Physicists at the University of Johannesburg (formerly RAU) are on the verge of commercialising the revolutionary solar technology they revealed to the market last year.
They and the university are in the final stages of negotiations with companies interested in getting licences for the technology.
"We are negotiating with SA-based international investors, and two German-based groups which are among the world's biggest producers of silicon-powered solar panels," says Vivian Alberts, the project team leader. "We may license the technology to all of them."
In April the university formed a new company, PT IP Holdco, which will house the intellectual property rights on the technology.
The university and Alberts are the only shareholders in the new entity at this stage.
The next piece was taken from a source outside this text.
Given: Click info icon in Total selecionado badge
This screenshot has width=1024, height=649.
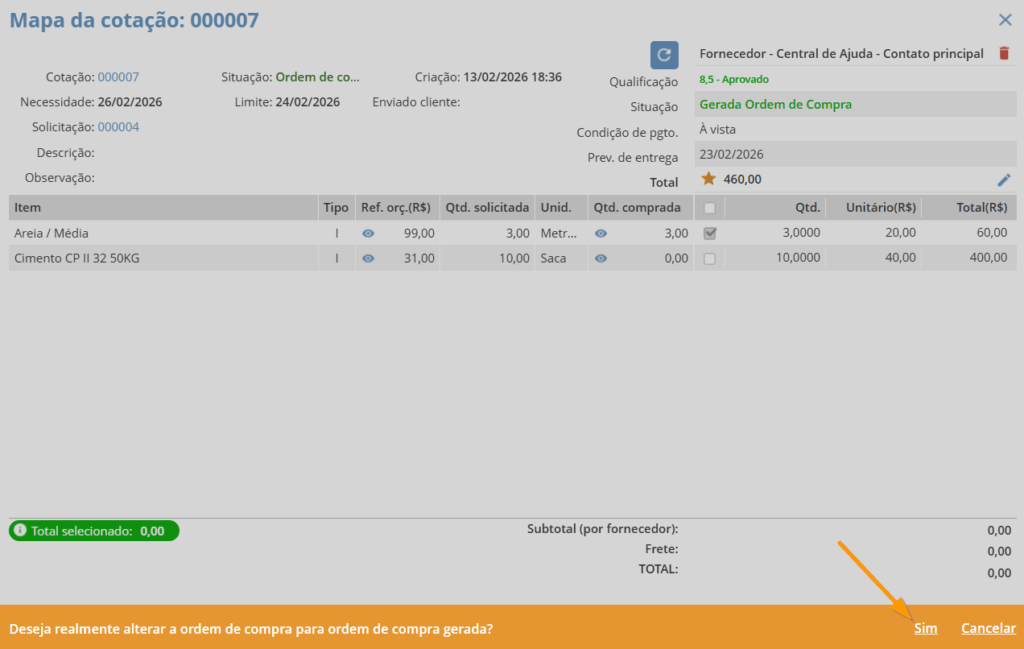Looking at the screenshot, I should (x=20, y=531).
The University of Pretoria and the Nelson Mandela Metropolitan University (formerly the University of Port Elizabeth), which both collaborated in the project, and the state-run Innovation Fund may also come on board as shareholders.
The excitement generated by the project marks a milestone in the solar energy industry: the introduction of a cheaper, yet high-quality, alternative to the pricey, silicon-engineered solar technology that is the standard. "We are the first group that has produced a semiconductor material that can replace the silicon technology," says Alberts.
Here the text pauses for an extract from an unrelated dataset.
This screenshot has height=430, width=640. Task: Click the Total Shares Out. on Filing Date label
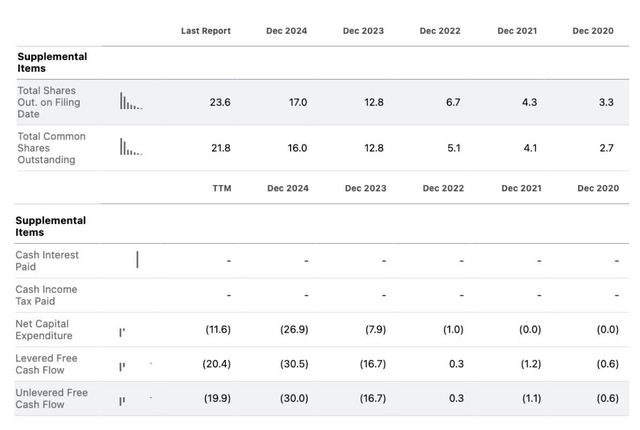48,102
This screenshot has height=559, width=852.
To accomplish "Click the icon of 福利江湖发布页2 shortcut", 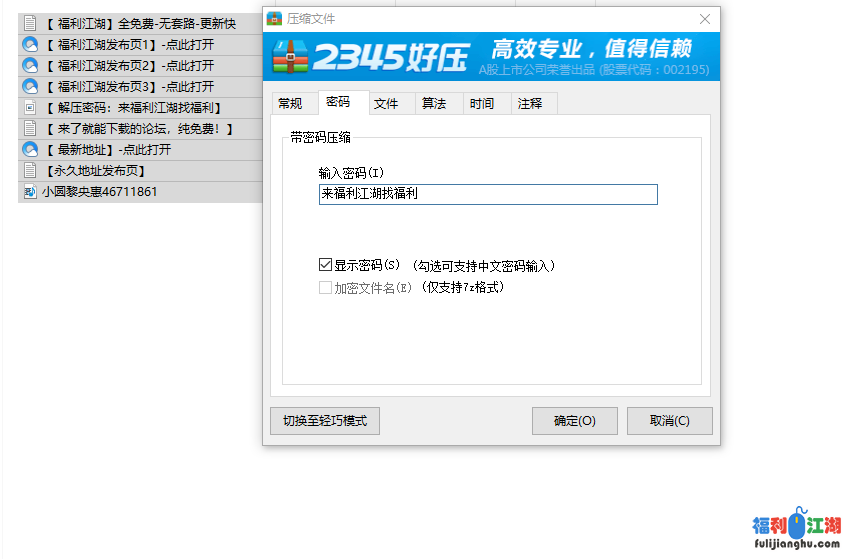I will (30, 65).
Solar energy is created through a reaction called the photovoltaic effect which allows specific materials - usually high-purity silicon - to convert solar radiation to electricity.
The problem is that these panels are expensive - more so than the equivalent amount of coal, petrol or gas.
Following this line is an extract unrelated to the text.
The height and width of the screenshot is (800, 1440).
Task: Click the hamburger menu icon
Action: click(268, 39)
At the heart of the new solar technology is a production process that produces a new, homogeneous semiconductor material that replaces silicon. It is made from a "perfect recipe" that combines five elements: copper, indium, gallium, selenium and sulphide (CIGSSe).
The breakthrough came after 12 years of research. Alberts solved the "insurmountable problem" of producing a high quality semiconductor alloy that combines all these elements.
At least for now, the technology has set the pace in the solar energy race that has been going on for the past 15 years. "Our major international competitors didn't concentrate on the most crucial aspect of this technology, which is the production of the homogeneous semiconductor absorber," says Alberts.
CIGSSe is also much more efficient than silicon at converting incident sunlight into an electric current: less than one micron of CIGSSe absorbs more than 99% of available incident solar energy, compared with 350 microns of silicon to do the same job.
The new technology can be scaled up or down, depending on its application. It is capable of satisfying the electricity needs of rural and other remote communities and farms; and a stand-alone minigrid can be erected as a primary electricity source or as a back-up system for mines, industrial firms or a community of, say, 20-50 households.
There are other benefits too. It uses cheap material, making it more affordable; and it produces high-quality electricity that is comparable to the silicon-based devices. The new technology is made up of three separate components that have a 15-year guarantee.
The physicists have gone a step further in making it a commercial prospect. They have designed and patented a manufacturing technique that smoothes out the production of solar panels. "This makes it possible to construct CIGSSe solar panels at a low cost," says Alberts.
He estimates the total cost of establishing a new manufacturing plant at R144m.
This facility will have the capacity to produce 144 000 solar panels, with 60 W in each panel, each year. He says industrial production can be scaled up, reducing costs.
According to the physicists' forecast cost models, the solar panels can be produced in huge commercial volumes at a cost of about R650/60 W panel. A silicon-produced panel costs about R2 100/50 W, says Alberts.
Thanks to the University of Johannesburg's pilot assembly facility, launched last November, the physicists have been able to ramp up the technology from a minimodule scale to commercially viable panels in less than six months, beating even optimistic expectations.
The pilot facility, built to demonstrate the viability of the technology, was set up with the help of a R13,2m grant awarded by the Innovation Fund in 2003 and R2m in financial aid from the university.
A typical 60 W panel, which measures 1,2 m x 0,5 m and provides enough electricity for lights, cellphone charger, television and radio, could transform the lives of the 10m-20m people who live off the Eskom grid.
"Millions of people have been waiting for electricity for decades and they will never get it if we don't supply them with solar energy," Alberts says.
The ultimate beneficiary, however, is the environment. Mechanisms such as the Kyoto protocol to limit greenhouse gas emissions are already making an impact in SA, though this country has been exempted from the first period of emissions reductions.
The CIGSSe technology will add solar-derived electricity to the limited range of renewable energy sources that are available in SA. Less than 1% of the electrical energy used here originates from renewable energy, according to Energy Futures, a journal published by Stellenbosch University's Institute for Futures Research. Government wants renewable sources to contribute 14% of SA's energy by 2010.
The country remains heavily dependent on fossil fuels such as coal and petroleum products. About 90% of all energy consumed in SA comes from fossil fuels, of which 73% is from coal.
Coal combustion contributes to carbon dioxide emissions, the main greenhouse gas linked to climate change.
What excites Alberts most is that, as a result of the team's technology, new industry will be created, job opportunities will follow, SA can earn carbon credits, and aspirant entrepreneurs will benefit by starting up "solar shops" across Africa.